Explaining Lifetime Mortgage
An interest only lifetime mortgage is a type of mortgage that is paid off over the course of your lifetime instead of being amortized. This means you will have to pay more in monthly payments, but you will also not be paying for any principal on the loan. Interest only mortgages are typically used when someone wants to own their home and make some improvements, or if they want a place with a fixed rate but don’t plan on living there for long.
When an investor purchases this property from them, it can either turn out positive (if they sell quickly) or negative (if they stay put). The downside is that many people use these loans as temporary places and then end up moving before paying anything off – so what starts out like a low monthly payment can really add up over time.
Some people also use these types of loans to consolidate debt, which is why some companies will offer a low interest rate on an initial loan and then increase the rates after five years.

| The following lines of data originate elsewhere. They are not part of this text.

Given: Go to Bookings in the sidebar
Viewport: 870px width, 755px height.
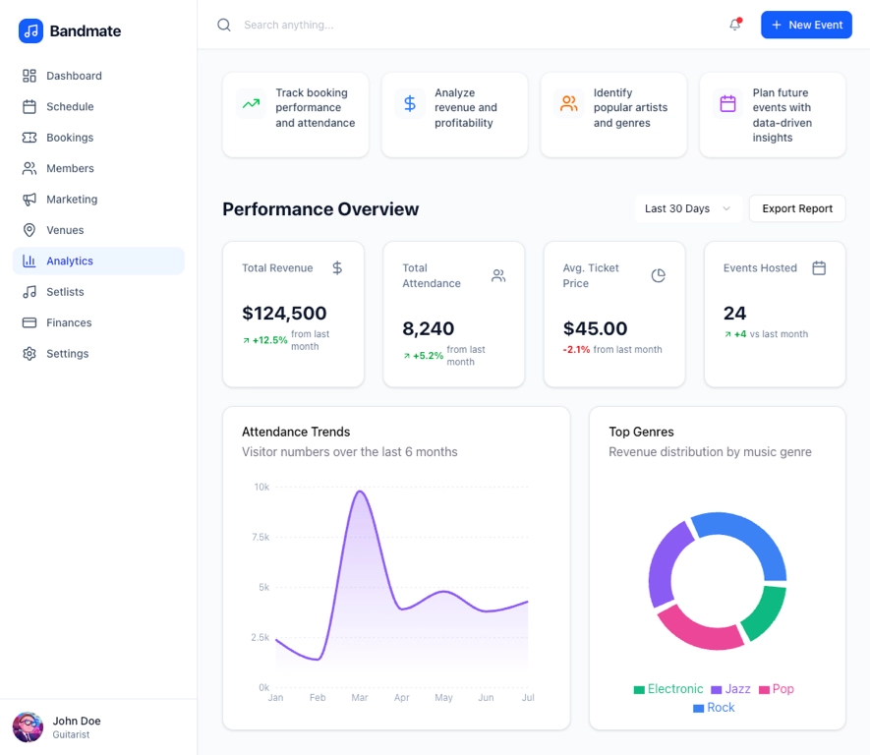Looking at the screenshot, I should click(70, 138).
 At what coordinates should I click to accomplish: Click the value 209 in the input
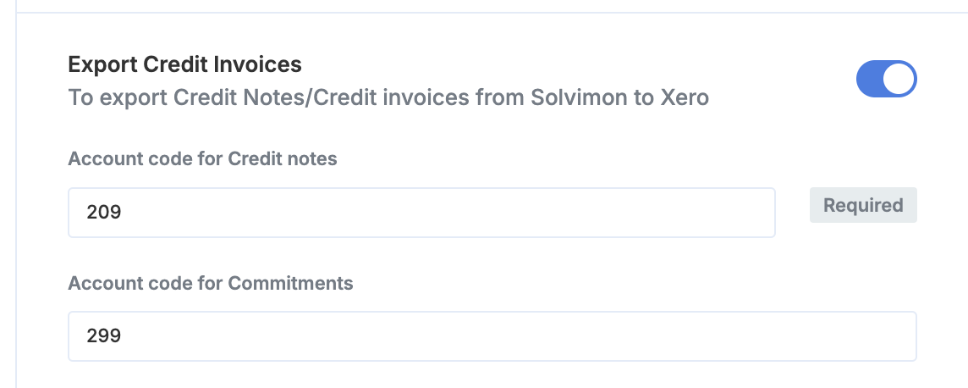104,213
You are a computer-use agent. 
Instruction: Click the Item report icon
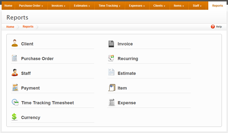pyautogui.click(x=112, y=88)
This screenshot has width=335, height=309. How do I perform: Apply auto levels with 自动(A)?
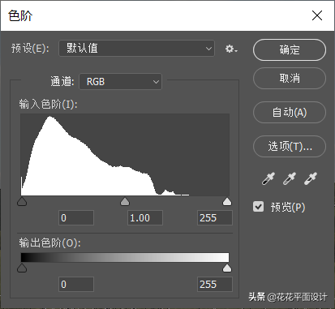290,113
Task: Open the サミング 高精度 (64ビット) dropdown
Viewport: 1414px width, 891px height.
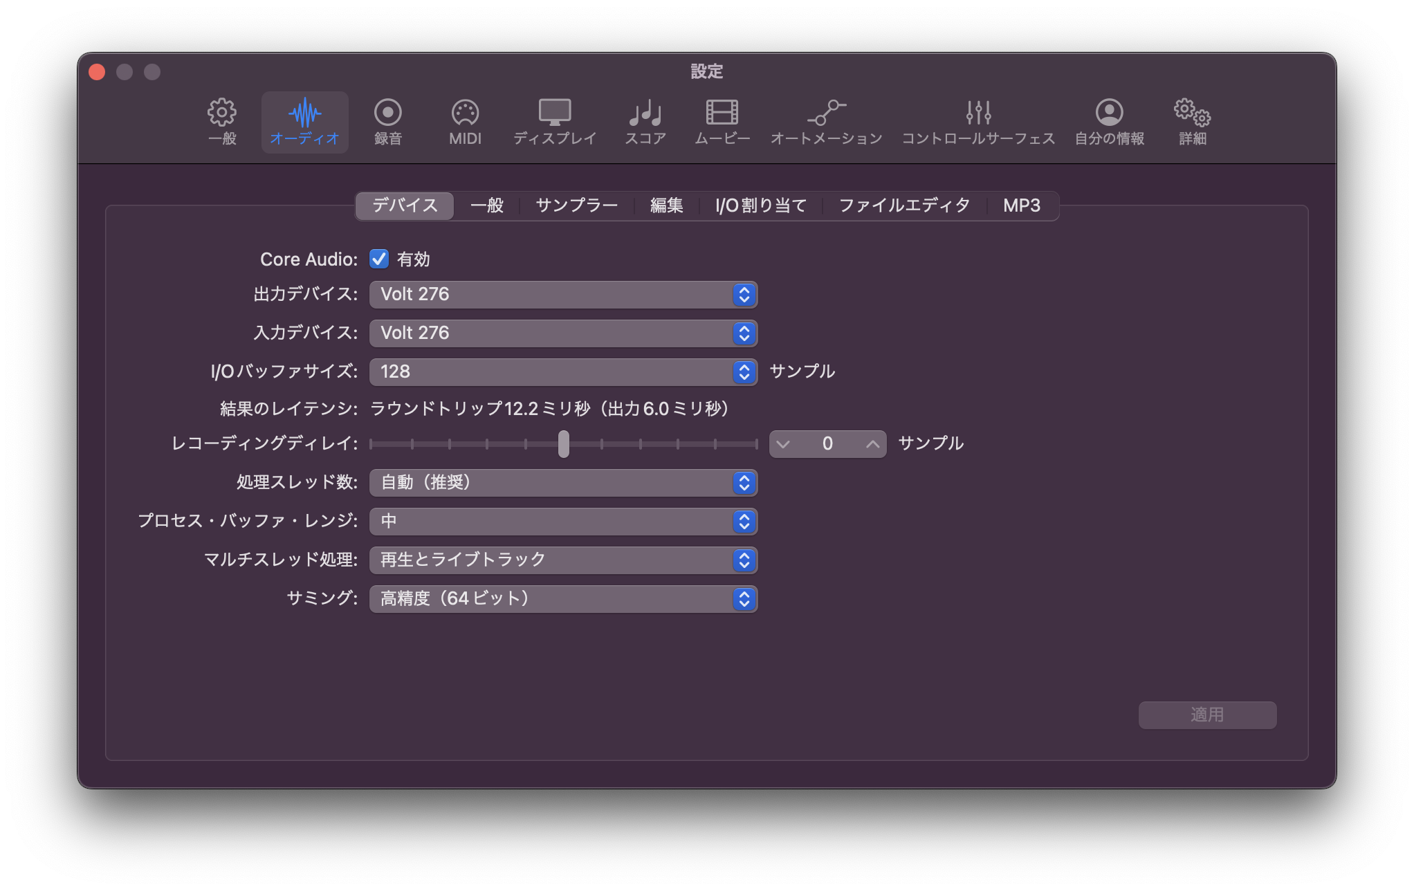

They hope that by this point the person has paid off their other debts or made enough money in those five years to refinance at better terms.
One concern about such loans is that they do not help build equity in your home because you are only paying the interest.
This type of loan also does not factor in inflation, but it can be a great value for some people who are looking to stay put and pay off their home over time while avoiding monthly mortgage payments. Interest only loans will typically have higher fees than traditional mortgages because they require more work on behalf of the lender. The increased risk is often worth it though as this type of loan has lower fixed rates than many other types which makes them attractive if you want stability in your monthly payment but still like the flexibility that comes with owning a property outright instead of having to make constant repayments into an account every month.